Lots of journals, my computer and my two small dogs, Frosti and Tommy. I also keep a hot cup of coffee or a cold drink nearby for those times when I need a little diversion.
Q9) If someone wants to start his own “journaling art” in his own notebook / journal, what would you recommend to this person?
I would recommend to start small and to have fun with it. Recycle an old notebook you have lying around by drawing, writing or gluing pictures in it. You can use it like a visual diary or use words alone but do something crazy with it. Experiment with scraps of paper, fabric or old magazines, whatever you can glue down.
After you try a lot of different things, you will find some of your creations were more satisfying than others or you like certain processes better. Once you learn that, you can be more specific about how you will proceed with your next journal. Most important, don’t worry about the end product or about how many pages you have done. This will kill your creativity. Just let it flow and the process will tell the story in the end.
Q10) What are you doing beyond the “journaling” part of your life?
I am the mother of a teenage daughter who keeps me very busy. She is my top priority. In addition to running the website www.journalingarts.com, I also have a presence on eBay under user ID beauty-of-art and I sell on Amazon.com. These things usually keep me busy 7 days a week, but when I have spare time, I like gardening, renovating my home and playing “catch the woobie” with my dogs.
Q11) What websites do you recommend to people interested in journals and notebooks?
There are quite a few sites that are great for notebook fanatics, but these are the first that come to mind.

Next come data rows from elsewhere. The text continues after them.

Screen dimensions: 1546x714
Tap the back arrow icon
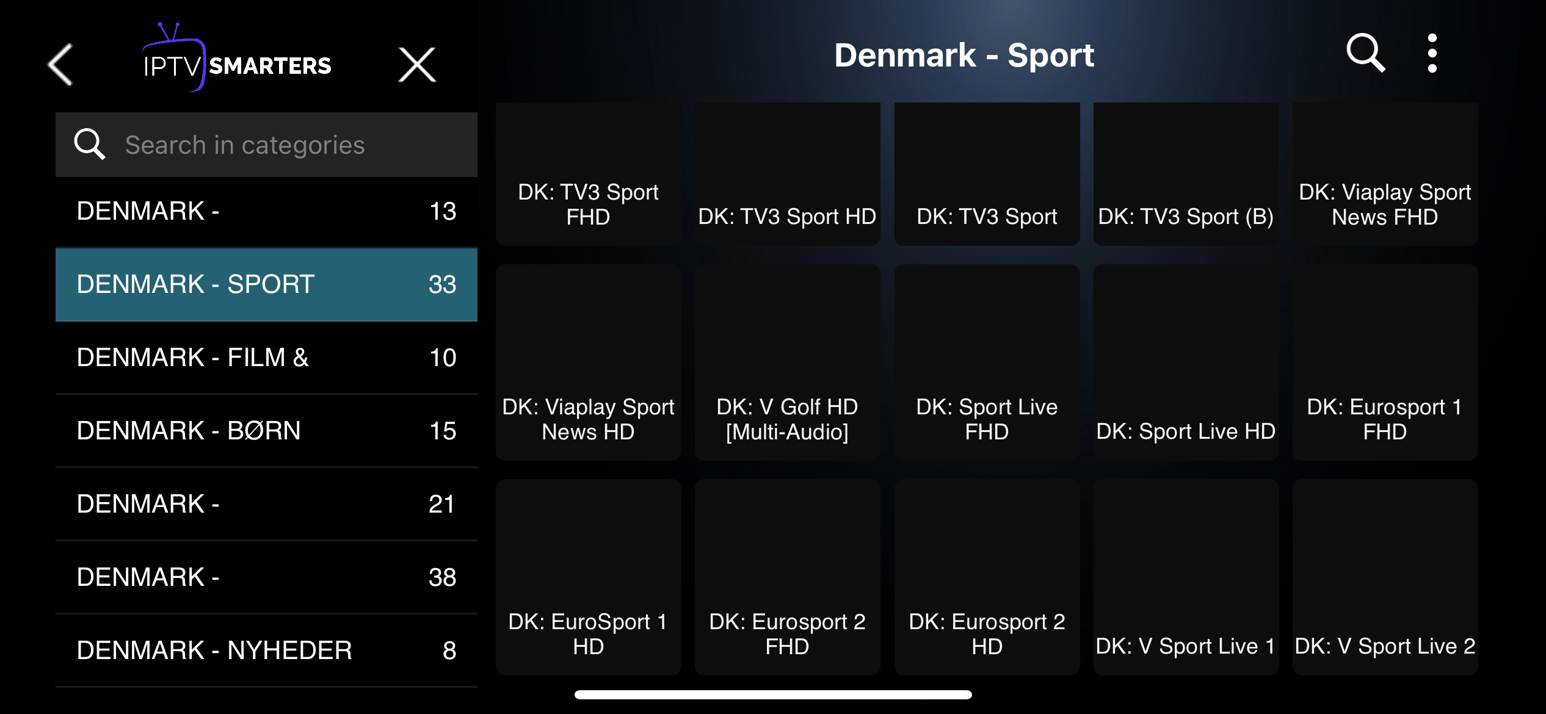[60, 64]
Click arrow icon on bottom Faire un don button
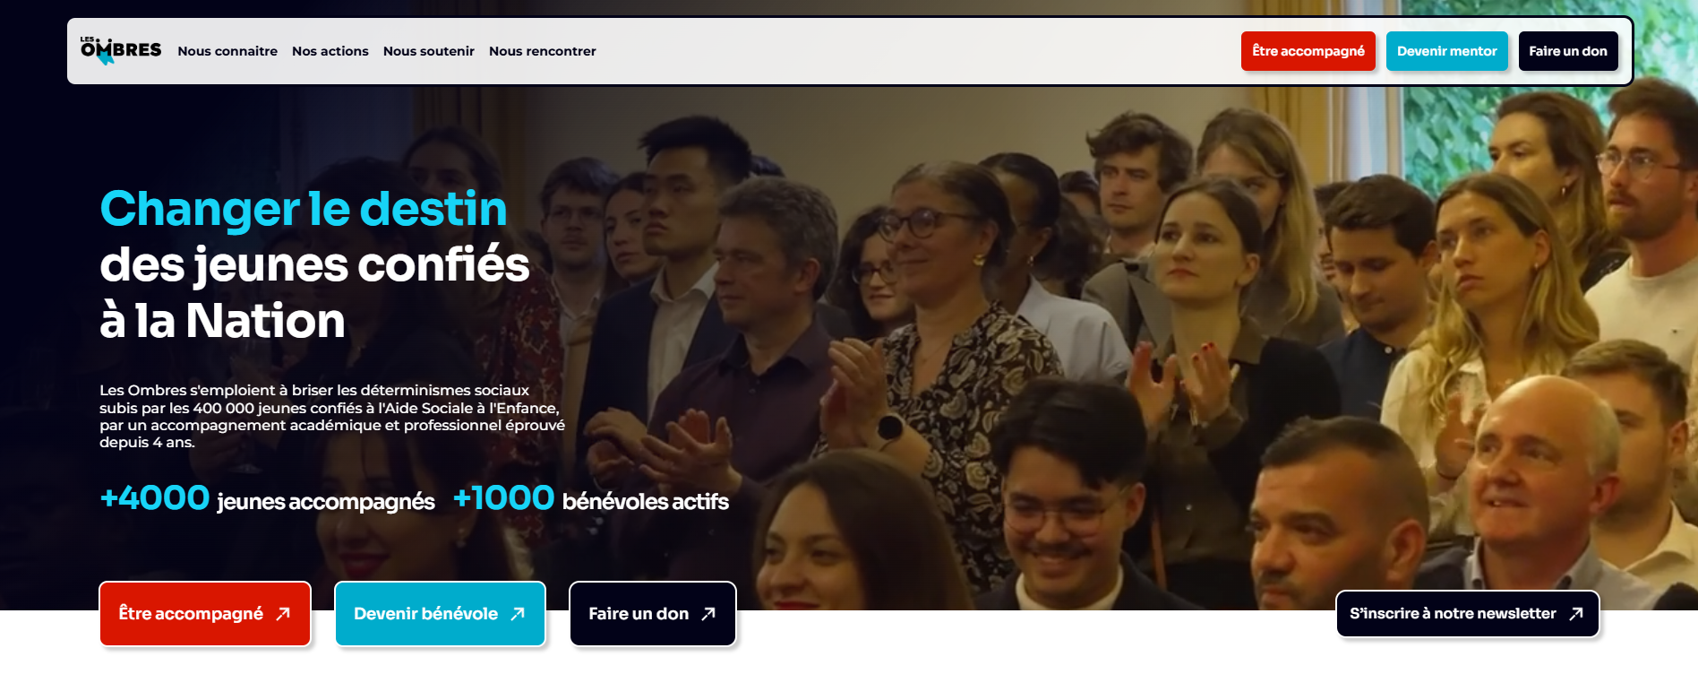Viewport: 1698px width, 674px height. (708, 614)
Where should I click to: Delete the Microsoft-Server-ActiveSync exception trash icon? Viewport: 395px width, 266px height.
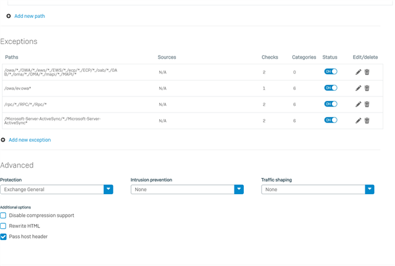[x=367, y=121]
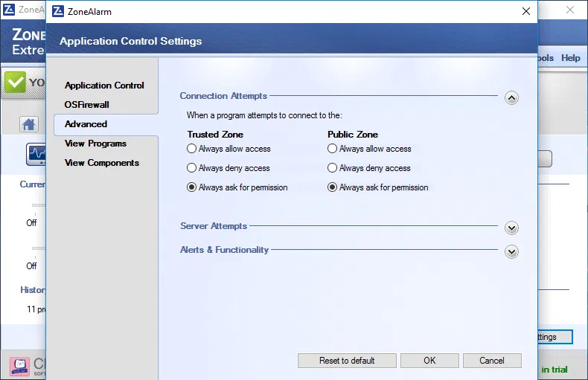
Task: Select Trusted Zone Always deny access
Action: click(192, 168)
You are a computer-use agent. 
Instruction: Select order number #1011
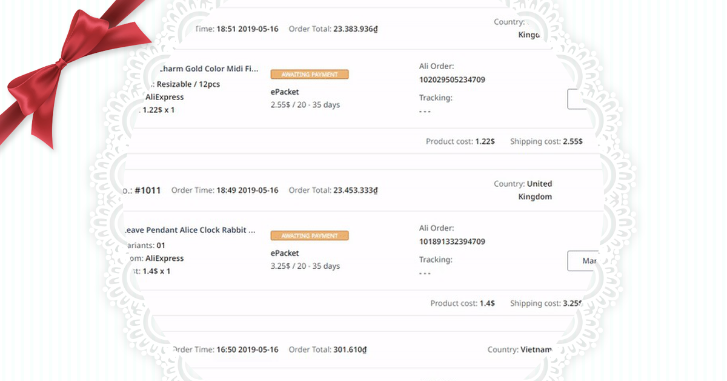pos(150,190)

BiffyBeans.com beautifully blends of art with reviews of journals, sketchbooks, fountain pens and ink. The reviews are thorough and thoughtful and give an artist’s perspective of journals and pens. This blog has the most extensive collection of reviews I have found and is a great resource for those who want to know more about journal brands.
If you are new to art journaling and are looking for ways to get started, ArtistJournals.com is brimming with ideas to help you start your first art journal. There you’ll find information on materials, color basics, collage, writing prompts and travel journaling.
If you are curious about what notebooks are on the market, BlackCover.com is a great resource for learning about different types of journals and there are some detailed reviews that will give you a better understanding of the notebooks. While this site hasn’t been updated in a while, it still has a lot of good information.
There are also a lot of social networks you can join where you can share ideas and work with others. There is a lot of beautiful journal art on these sites and the people are very friendly.
skineart.com: Art created in Moleskine notebooks.
mmcart.ning.com (Many Maniacs Creating Art): Lots of beautiful art journals.
moleskinerie.com: Everything you ever wanted to know about Moleskine notebooks.
moleskiners.com: Social network with Moleskine updates and art from around the web.
Q12) Personally, I got in contact with a lot of people only because I’m running notizbuchblog.de. What’s your experience with the notebook community?
The notebook community is comprised of a lot of creative people, many of whom are artists and/or writers. I have found them to be friendly and supportive. I met most of my notebook friends through my blog, Twitter or eBay and they are as crazy about notebooks as I am. I’ve enjoyed hearing about others experiences with their notebooks and pens. I have learned a lot from them and they have given me quite a few ideas for future reviews and articles. Being part of this notebook community gives me a sense of belonging and it is good to know I am not alone with this obsession.
Cynthia, thank you very much for this interesting interview! I wish you a lot of followers and a successful business with your shop.